Add this impious brief to the growing stack of earnest texts by atheists set on debunking the venerable notion of an omnipotent, omniscient Almighty.
The old-time religion wasn’t good enough for Epicurus or, more recently, for infidels Richard Dawkins, Christopher Hitchens and others. And it isn’t good enough for Paulos (Mathematics/Temple Univ.; A Mathematician Plays the Stock Market, 2003, etc.). Heedless of the First Commandment, but not necessarily unmindful of other parts of the Ethical Decalogue, he explains in his brief manifesto why he belongs to the apparently burgeoning congregation of the seriously dubious. First, he assaults some classic arguments: anthropic, teleological and first cause. Next, he demolishes such subjective justifications for the Deity as coincidence, prophecy, emotion, unexplained phenomena and just plain faith.

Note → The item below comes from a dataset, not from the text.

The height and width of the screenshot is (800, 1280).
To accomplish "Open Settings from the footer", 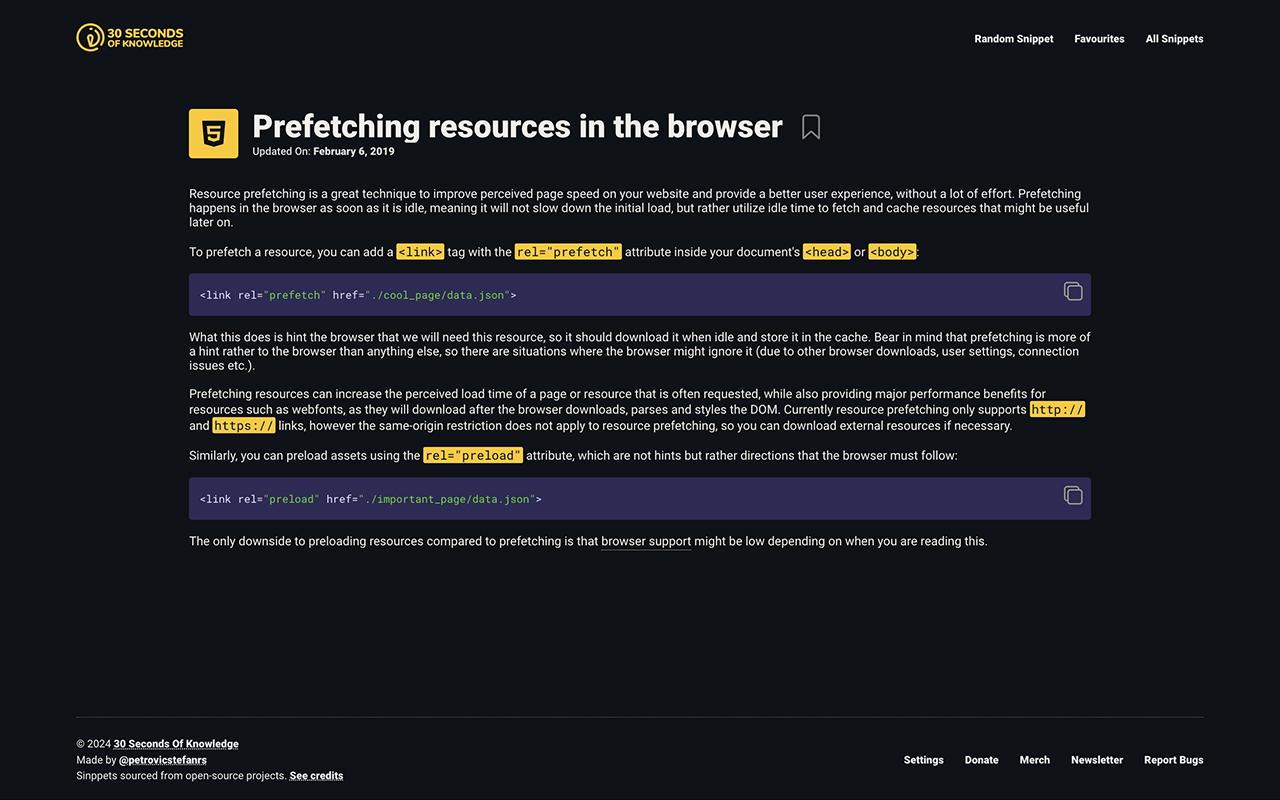I will 923,760.
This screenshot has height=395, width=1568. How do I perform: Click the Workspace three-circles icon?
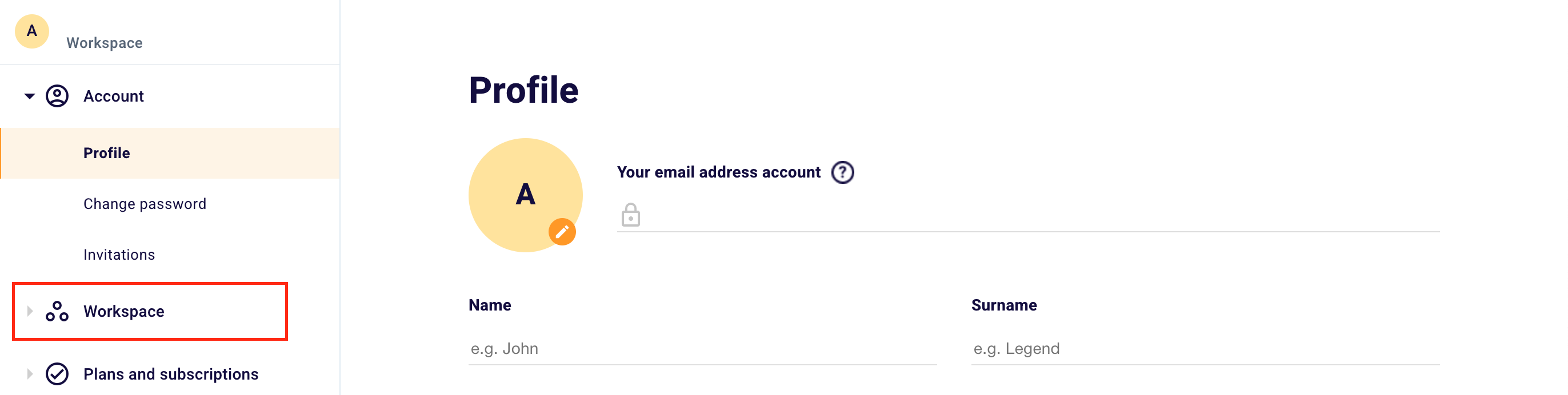point(57,311)
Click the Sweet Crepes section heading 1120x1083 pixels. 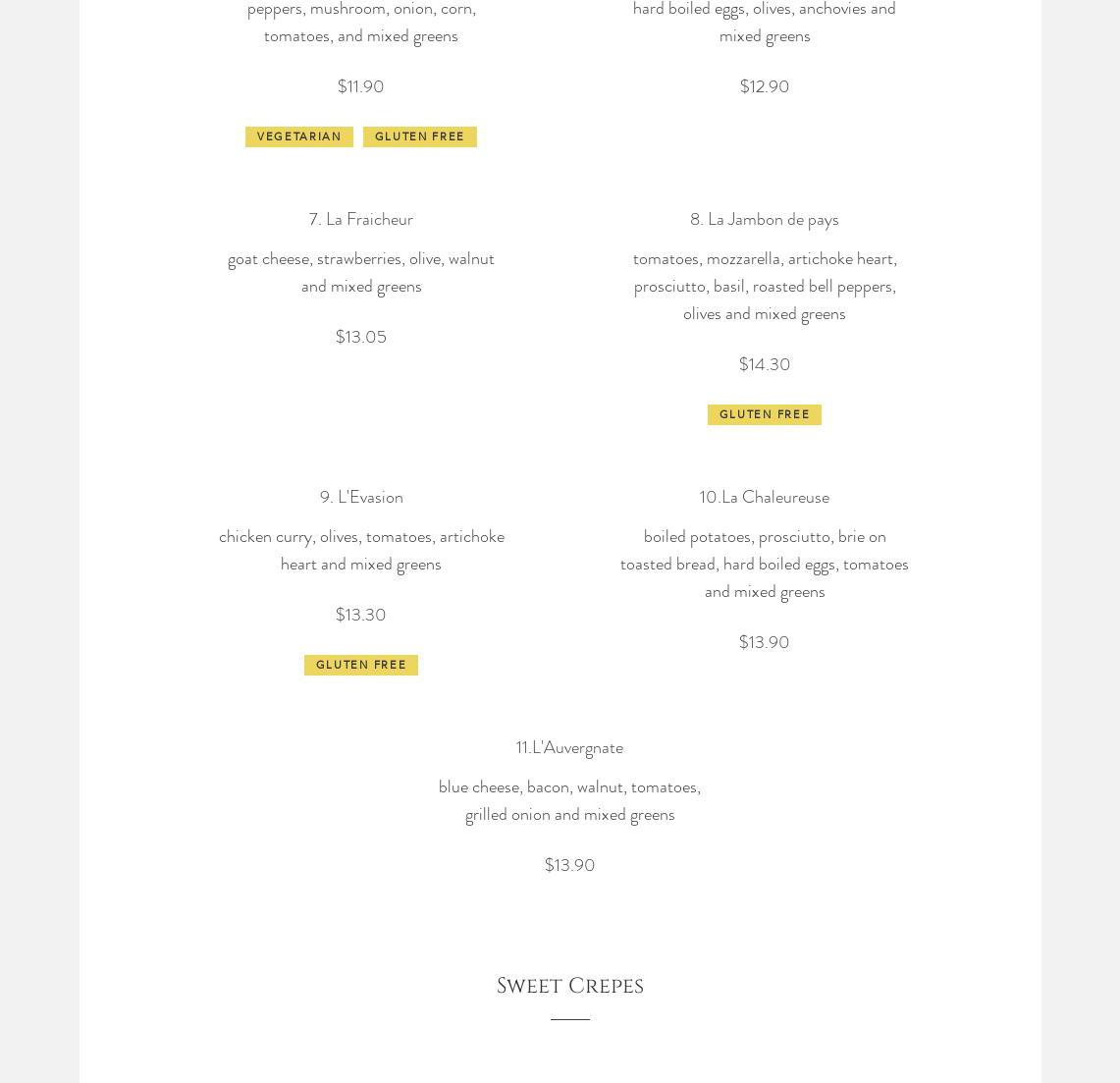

Finally, he deploys the nonbelievers’ philosophical-mathematical methods, dispensing theoretical and metaphysical algorithms with as light a touch as such weighty material can handle. Though Paulos promises no heavy math, many passages will be most meaningful to mathematically minded readers. Throughout, he demonstrates the foolishness of blind faith using seriously defective syllogisms constructed with flawed religious premises. Straw men are demolished with ease. Though even Mother Teresa may have had doubts, such proof is not likely to convert pious readers to the heretics’ cause. Paulos is preaching, naturally, to the choir. He has, thank Someone, considerable wit. He wonders why folk who abhor the notion of evolution are not bothered by the biblical claim that we come from dirt, and he ponders the source of Jesus’s DNA. In the beginning, he asks if there is any logical reason for belief in God. But in the mind of the faithful, logic, no matter how persuasive, has little to do with it. Paulos is speaking a different language.
Reasoned, cool and concise—a good-natured primer for infidels.